(WORK INSTRUCTIONS):
Report every line from the material that contains the word "agent".

== == ==

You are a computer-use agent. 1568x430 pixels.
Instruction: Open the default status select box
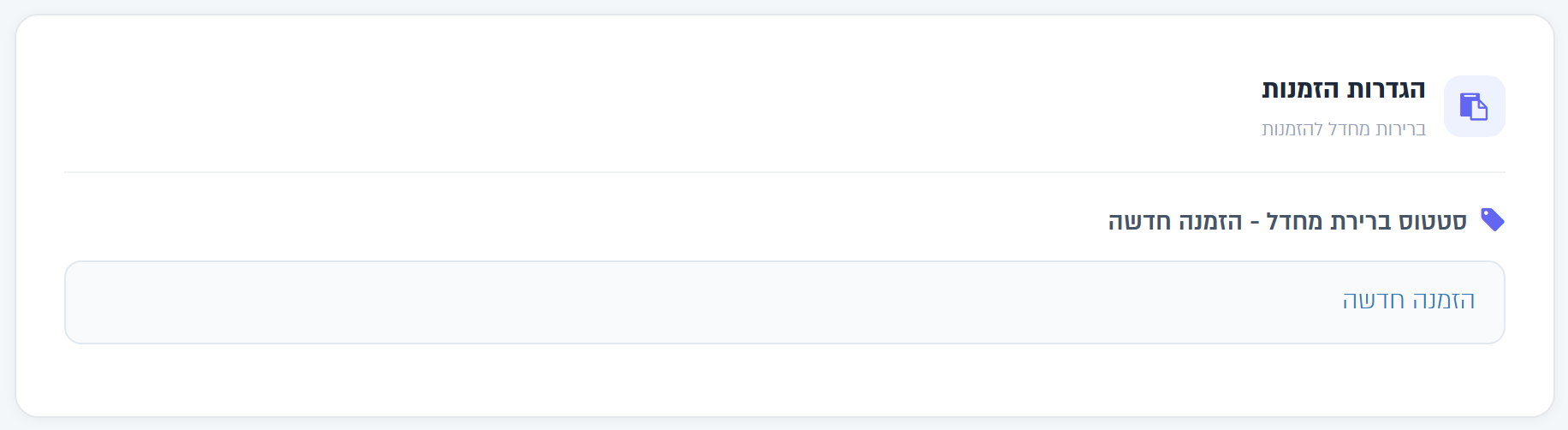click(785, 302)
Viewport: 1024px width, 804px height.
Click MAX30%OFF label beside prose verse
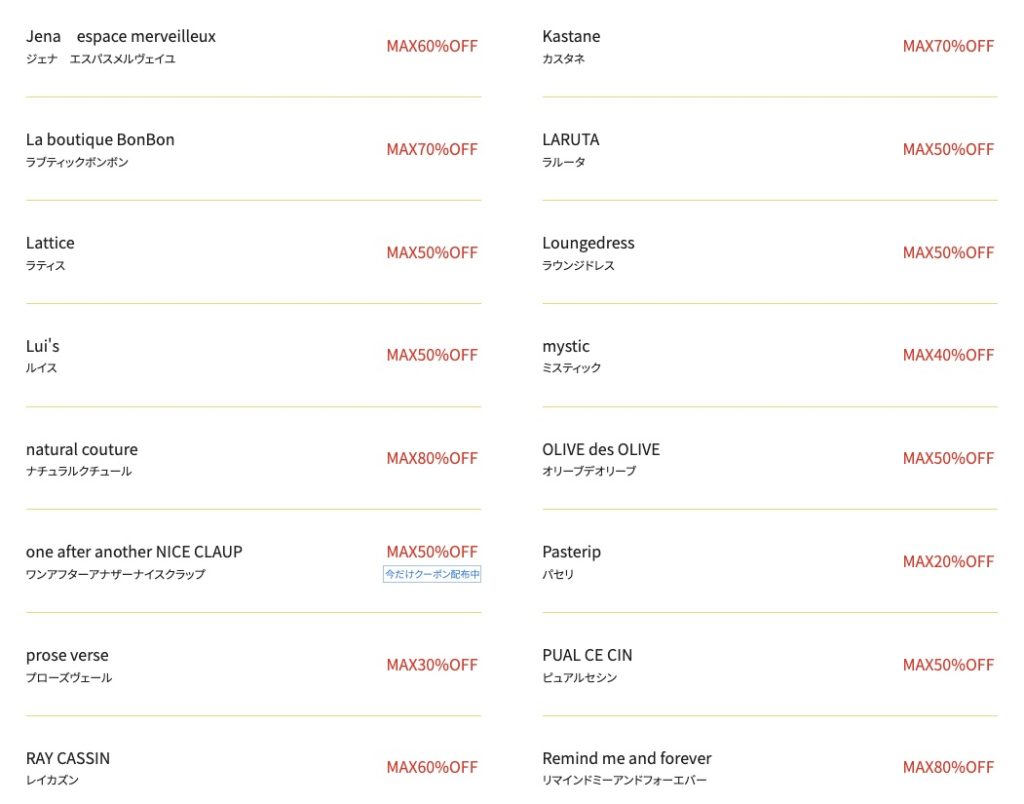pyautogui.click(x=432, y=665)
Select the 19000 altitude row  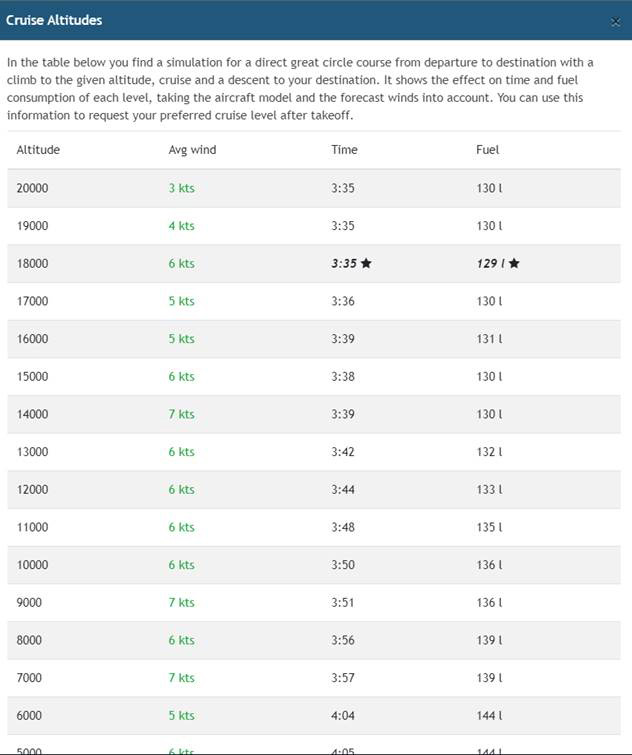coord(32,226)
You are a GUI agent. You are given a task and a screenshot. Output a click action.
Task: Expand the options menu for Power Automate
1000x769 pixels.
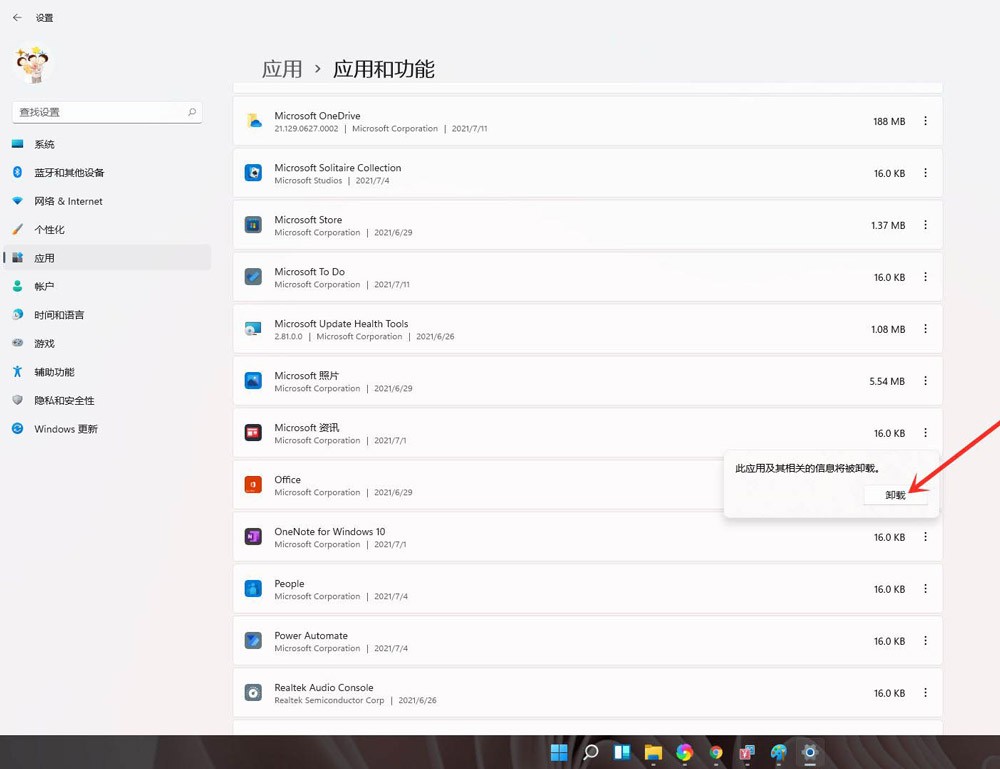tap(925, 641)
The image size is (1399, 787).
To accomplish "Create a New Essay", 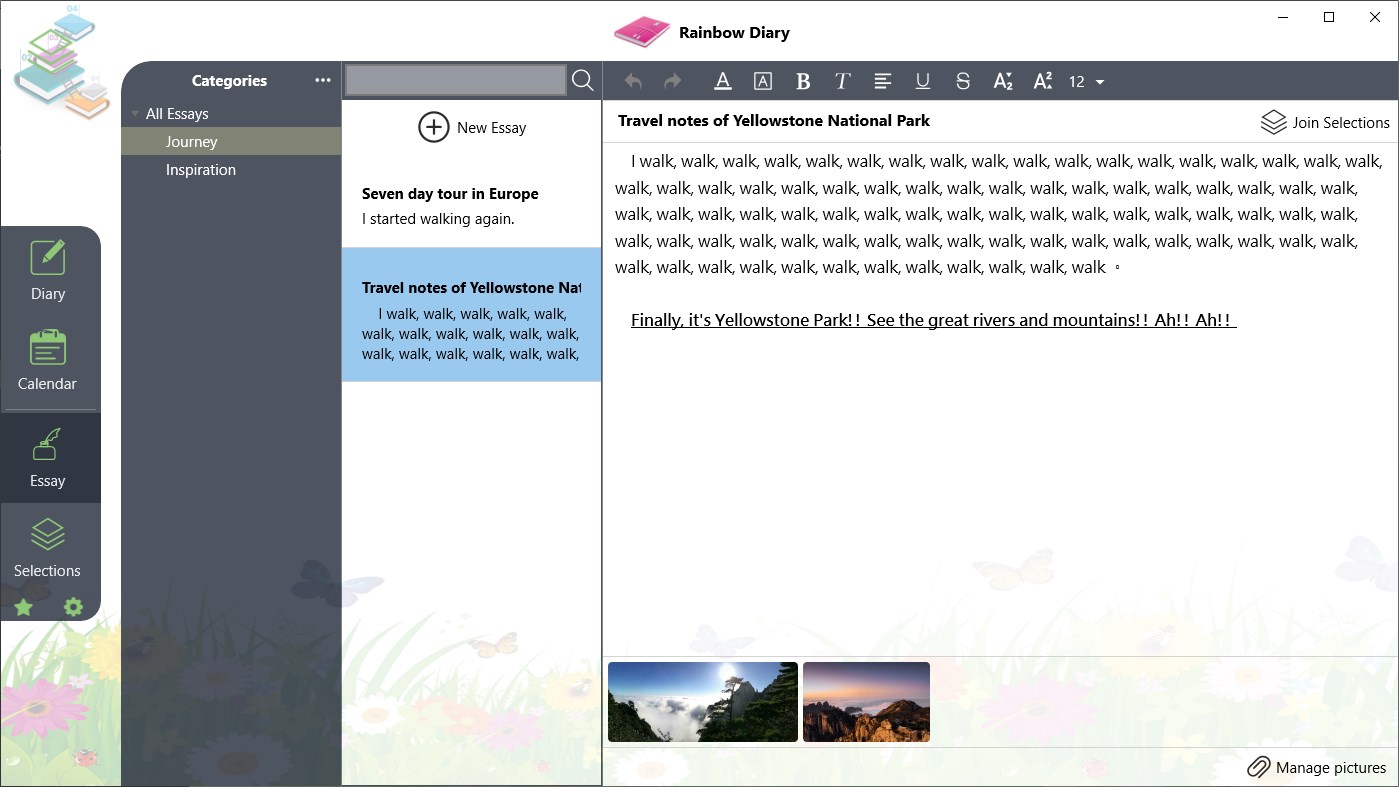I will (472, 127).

== == ==

(RESULT BELOW):
You are a computer-use agent. 1568x430 pixels.
You are a GUI agent. You are given a task and a screenshot. Output a click action.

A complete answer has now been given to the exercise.